I founded Cobra in 1990 with a childhood friend of mine.
I was an optimistic entrepreneur with ideas. We complemented each other very well but he never believed the business would work and quit after five years.
I'm from a military family. My great-grandfather was in the police and arrested Mahatma Gandhi three times. My father was commander in chief of the Indian army. When I started Cobra, he said I'd wasted years of education by becoming an import-export wallah and told me to get a proper job.
It took six years for Cobra to take off. Raising money was the toughest obstacle but we managed it. SMEs cannot access finance now. The government isn't waking up to the problem and it's hugely frustrating.
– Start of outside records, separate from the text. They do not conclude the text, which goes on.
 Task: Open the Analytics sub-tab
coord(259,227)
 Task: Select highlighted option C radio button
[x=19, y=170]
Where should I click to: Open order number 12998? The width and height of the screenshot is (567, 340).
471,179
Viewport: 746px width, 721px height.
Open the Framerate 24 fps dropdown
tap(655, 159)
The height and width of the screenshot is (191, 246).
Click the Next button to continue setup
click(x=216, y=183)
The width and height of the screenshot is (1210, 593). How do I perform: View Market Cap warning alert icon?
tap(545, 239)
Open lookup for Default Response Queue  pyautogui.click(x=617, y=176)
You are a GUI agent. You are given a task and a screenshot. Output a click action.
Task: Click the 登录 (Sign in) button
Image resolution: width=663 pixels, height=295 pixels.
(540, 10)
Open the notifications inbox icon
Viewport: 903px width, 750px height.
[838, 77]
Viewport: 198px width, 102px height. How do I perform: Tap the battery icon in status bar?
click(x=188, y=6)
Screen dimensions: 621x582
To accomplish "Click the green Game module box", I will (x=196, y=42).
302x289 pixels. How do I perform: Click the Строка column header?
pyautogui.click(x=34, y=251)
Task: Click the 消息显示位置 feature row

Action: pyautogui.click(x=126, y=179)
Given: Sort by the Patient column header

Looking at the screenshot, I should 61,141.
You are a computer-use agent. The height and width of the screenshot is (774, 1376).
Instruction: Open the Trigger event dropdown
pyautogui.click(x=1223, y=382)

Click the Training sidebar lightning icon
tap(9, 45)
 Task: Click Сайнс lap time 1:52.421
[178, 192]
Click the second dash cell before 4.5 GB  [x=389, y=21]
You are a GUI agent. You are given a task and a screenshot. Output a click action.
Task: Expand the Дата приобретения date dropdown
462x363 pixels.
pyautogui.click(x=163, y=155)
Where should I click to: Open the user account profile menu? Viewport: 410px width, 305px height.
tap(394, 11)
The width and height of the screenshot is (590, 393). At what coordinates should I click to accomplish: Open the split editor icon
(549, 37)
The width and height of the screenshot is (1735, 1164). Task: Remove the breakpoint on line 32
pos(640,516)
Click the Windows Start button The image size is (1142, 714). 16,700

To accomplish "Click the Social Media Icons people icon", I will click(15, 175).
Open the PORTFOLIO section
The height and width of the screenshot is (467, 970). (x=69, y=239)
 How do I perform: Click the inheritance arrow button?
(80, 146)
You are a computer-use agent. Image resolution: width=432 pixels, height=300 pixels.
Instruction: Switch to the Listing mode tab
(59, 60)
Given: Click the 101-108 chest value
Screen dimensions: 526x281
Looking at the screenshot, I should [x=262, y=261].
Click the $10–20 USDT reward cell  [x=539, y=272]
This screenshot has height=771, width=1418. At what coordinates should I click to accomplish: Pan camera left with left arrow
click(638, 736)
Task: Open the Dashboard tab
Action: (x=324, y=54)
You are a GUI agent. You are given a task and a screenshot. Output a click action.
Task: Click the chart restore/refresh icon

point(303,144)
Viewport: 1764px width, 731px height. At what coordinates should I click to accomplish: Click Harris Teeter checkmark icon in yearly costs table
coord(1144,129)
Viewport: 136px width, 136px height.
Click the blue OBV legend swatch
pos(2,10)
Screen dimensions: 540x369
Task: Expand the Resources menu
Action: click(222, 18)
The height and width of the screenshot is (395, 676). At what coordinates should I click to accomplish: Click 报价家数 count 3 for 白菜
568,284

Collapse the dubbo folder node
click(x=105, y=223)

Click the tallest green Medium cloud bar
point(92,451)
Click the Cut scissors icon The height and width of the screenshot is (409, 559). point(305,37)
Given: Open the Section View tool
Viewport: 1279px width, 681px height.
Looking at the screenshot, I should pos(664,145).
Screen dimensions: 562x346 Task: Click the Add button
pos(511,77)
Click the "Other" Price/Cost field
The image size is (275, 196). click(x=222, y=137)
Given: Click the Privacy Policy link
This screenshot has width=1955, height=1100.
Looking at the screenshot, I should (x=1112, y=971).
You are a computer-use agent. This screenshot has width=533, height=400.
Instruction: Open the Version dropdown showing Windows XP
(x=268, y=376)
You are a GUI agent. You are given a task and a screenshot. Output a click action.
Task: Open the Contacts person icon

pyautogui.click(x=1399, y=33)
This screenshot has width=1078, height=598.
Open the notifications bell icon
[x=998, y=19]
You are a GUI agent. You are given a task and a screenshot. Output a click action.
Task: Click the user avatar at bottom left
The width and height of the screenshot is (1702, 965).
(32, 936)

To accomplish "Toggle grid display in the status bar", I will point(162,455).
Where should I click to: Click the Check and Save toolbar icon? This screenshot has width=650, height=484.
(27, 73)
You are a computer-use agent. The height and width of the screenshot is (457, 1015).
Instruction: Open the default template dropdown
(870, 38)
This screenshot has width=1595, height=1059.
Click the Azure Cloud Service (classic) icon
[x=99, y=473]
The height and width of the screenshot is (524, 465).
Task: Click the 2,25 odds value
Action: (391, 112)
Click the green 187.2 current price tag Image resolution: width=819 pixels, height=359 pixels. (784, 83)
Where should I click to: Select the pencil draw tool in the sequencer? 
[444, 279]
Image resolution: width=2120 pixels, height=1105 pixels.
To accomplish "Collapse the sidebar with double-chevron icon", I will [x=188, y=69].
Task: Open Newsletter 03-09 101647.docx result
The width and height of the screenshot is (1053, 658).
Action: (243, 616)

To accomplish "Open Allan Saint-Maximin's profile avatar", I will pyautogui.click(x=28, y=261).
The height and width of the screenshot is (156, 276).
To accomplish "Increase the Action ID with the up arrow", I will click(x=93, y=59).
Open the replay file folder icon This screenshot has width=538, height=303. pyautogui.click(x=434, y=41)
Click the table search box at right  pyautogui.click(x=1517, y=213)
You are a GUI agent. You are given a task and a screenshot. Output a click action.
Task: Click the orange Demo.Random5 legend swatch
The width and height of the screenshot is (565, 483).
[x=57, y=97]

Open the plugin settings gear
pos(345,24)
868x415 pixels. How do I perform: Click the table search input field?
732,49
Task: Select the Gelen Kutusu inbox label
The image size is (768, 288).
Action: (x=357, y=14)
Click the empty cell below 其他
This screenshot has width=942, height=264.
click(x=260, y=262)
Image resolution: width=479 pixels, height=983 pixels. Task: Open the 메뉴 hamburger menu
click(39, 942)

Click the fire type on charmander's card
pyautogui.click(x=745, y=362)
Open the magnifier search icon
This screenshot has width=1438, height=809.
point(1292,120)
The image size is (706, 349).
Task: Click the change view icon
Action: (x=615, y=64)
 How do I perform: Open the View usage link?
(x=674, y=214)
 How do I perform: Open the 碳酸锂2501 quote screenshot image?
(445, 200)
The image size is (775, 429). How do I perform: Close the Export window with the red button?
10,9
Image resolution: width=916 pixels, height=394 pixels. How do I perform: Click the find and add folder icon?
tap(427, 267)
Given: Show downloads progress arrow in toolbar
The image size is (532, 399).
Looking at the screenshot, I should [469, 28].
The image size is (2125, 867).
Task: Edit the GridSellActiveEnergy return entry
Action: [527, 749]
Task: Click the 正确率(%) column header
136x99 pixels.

People say Cobra never made a profit in 20 years. That's nonsense, but it's true we made huge losses in 2007 and 2008 because I made the decision to focus on growth while getting into more debt.
I met my wife 20 years ago and she has supported me through all the struggles. Marrying her is the best decision I've made.
My biggest regret was to accept £33m from an aggressive US hedge fund in 2006. It was very expensive money and we didn't have time to put a strategy in place before the credit crunch started.
We came to an agreement with 90% of our creditors. We entered a voluntary arrangement but one pulled out the day before signing and we went into pre-pack administration. Under the worst circumstances, we signed a joint-venture with Molson Coors in 2009. I'm still settling with unsecured creditors.
I wish my father could have seen me enter the House of Lords. He passed away six years ago. He had become one of my greatest supporters and I know how happy it would have made him.